Banco Bpm, avviato il progetto di integrazione di Bpm s.p.a.

https://www.simplybiz.eu 28 marzo 2018

 

I consigli di amministrazione di Banco Bpm e di Banca Popolare di Milano hanno approvato il progetto di fusione per incorporazione di Bpm s.p.a. in Banco Bpm. L’operazione, si legge in una nota, si inserisce nell’ambito delle iniziative di semplificazione dell’assetto societario ed operativo previste dal Piano Strategico 2016/2019 del Gruppo Banco Bpm, ponendosi in logica successione alle azioni già realizzate nell’ambito del processo di integrazione tra i due ex-Gruppi Banco Popolare e Bpm.

L’incorporazione di Bpm nella Capogruppo rappresenta uno snodo importante per affermare la piena identità del nuovo gruppo senza richiedere nessuna ulteriore riorganizzazione o modifica della rete commerciale, rispetto al modello organizzativo già adottato a inizio anno, completando anzi il disegno già definito sotto il profilo distributivo e portando a piena coerenza lo stesso con l’assetto societario del Gruppo unificando in un’unica entità giuridica le Direzioni Territoriali e la complessiva struttura commerciale.

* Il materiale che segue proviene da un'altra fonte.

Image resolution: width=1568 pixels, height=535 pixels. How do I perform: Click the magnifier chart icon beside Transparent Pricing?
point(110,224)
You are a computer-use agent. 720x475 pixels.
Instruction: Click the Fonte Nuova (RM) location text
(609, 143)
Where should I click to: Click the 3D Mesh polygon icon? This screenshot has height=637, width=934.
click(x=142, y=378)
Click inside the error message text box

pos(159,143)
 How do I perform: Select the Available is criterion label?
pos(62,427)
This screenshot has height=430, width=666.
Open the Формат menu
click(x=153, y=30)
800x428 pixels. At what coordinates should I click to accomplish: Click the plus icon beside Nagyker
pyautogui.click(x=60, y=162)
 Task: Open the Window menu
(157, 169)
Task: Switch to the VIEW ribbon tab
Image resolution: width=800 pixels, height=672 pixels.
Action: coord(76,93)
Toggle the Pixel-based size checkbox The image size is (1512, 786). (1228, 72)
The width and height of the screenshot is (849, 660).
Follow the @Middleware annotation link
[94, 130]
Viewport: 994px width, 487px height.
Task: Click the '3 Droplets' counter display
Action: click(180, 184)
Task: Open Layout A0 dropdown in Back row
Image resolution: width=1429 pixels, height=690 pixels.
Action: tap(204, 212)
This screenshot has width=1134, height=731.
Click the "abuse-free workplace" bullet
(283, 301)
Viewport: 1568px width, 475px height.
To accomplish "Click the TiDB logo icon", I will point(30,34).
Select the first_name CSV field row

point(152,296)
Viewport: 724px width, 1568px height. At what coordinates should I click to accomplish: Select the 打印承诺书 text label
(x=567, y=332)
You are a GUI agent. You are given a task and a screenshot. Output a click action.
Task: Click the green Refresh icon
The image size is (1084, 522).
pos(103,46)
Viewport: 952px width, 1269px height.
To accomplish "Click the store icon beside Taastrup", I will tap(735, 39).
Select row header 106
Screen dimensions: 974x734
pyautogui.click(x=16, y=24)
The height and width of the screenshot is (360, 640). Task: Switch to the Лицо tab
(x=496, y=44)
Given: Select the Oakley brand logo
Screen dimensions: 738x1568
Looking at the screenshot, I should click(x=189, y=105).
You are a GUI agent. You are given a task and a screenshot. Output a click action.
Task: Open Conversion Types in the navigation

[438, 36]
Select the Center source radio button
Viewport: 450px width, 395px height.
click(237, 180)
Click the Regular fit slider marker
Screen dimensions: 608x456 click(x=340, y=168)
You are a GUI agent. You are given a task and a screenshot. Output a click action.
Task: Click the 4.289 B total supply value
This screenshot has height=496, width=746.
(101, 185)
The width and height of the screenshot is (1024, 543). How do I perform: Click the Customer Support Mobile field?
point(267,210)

L’operazione, inoltre, contribuisce all’ottenimento di maggiori sinergie rispetto a quelle originariamente previste, favorendo una migliore efficienza operativa grazie alla semplificazione della struttura societaria e di governo del Gruppo, alla più tempestiva ed efficace implementazione delle strategie commerciali e all’ottimizzazione della presenza fisica sui territori.

L’operazione consente a Banco Bpm di raggiungere un altro importante passaggio del piano industriale, in largo anticipo rispetto ai tempi previsti, come già per tutte le sinergie di integrazione e gli obiettivi di de-risking.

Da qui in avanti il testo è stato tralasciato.